Retour à la page de recherche

Titre :

White matter neuroplasticity and motor learning

Numéro de l’entente :

RGPIN

Valeur d'entente :

195 000,00 $

Date d'entente :

10 mai 2017 -

Organisation :

Conseil de recherches en sciences naturelles et en génie du Canada

Location :

Colombie-Britannique, Autre, CA

Numéro de référence :

GC-2017-Q1-01779

Type d'entente :

subvention

Type de rapport :

Subventions et des contributions

Renseignements supplémentaires :

Subvention ou bourse octroyée s'appliquant à plus d'un exercice financier. (2017-2018 à 2022-2023)

Nom légal du bénéficiaire :

Boyd, Lara (The University of British Columbia)

Programme :

Programme de subventions à la découverte - individuelles

But du programme :

The human brain is remarkably neuroplastic, yet most studies have focused nearly exclusively on neuroplasticity in the cortical gray matter. Until recently we thought that white matter structures in the brain had little potential for experience-dependent neuroplastic change. Recent work from rodent models suggests that this is incorrect; however, this question has not been considered in humans. The main hypothesis being tested in the proposed work is that white matter, specifically myelin, is neuroplastic and supports experience dependent change associated with motor learning in the human brain.
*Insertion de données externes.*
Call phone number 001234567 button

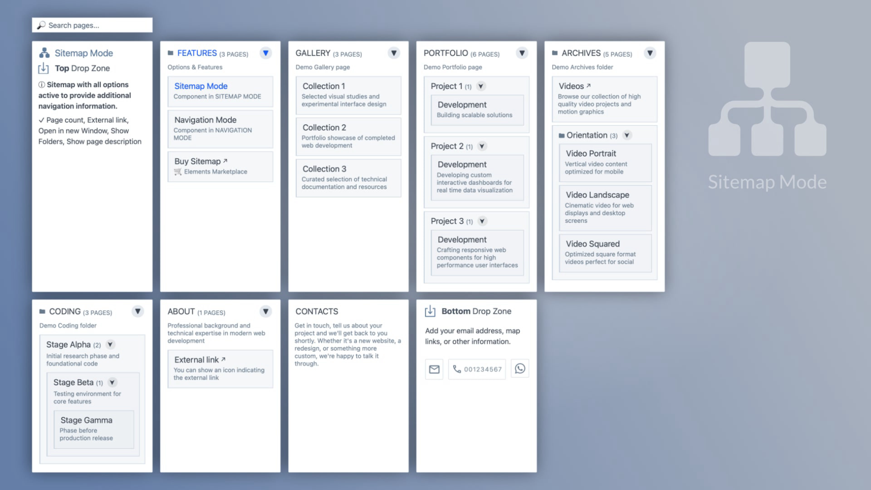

White matter makes up 40% of brain tissue. Myelin is a critical structural component in the brain that allows rapid and effective information exchange, yet we know very little about how it supports motor learning. Recent advances in human neuroimaging have enabled the quantification of myelin in vivo in the human brain. Multi-component T2 relaxation imaging (MCRI) is a MRI based imaging approach that allows quantification of the thickness of myelin by mapping water in the lipid bilayers. Critically, MCRI has been histopathologically validated as a measure of myelin content in human brain.

Recent work from my lab using MCRI showed that myelin thickness increases to support motor learning in young healthy people. Specifically, we discovered a relationship between increased myelin thickness in the intraparietal sulcus and the rate of skill acquisition associated with practice of a motor learning task (Lakhani et al, 2016). Given that ours was the first study to show a relationship between myelin plasticity and motor skill learning in humans numerous questions remain. These form the basis of the current proposal where we will investigate the relationships between myelin plasticity and: motor behaviour, skilled practice and grey matter plasticity.

If as proposed here white matter, specifically myelin, is highly neuroplastic and responsive to varied behavioural manipulations in humans then theories of neuroplasticity will change. This fundamental knowledge will significantly advance the fields of neuroscience and motor learning, continuing the rapid expansion of knowledge of the dynamic nature of the brain. Taken together the data from this proposal will provide important new insights to our understanding of how structural neuroplasticity affects learning.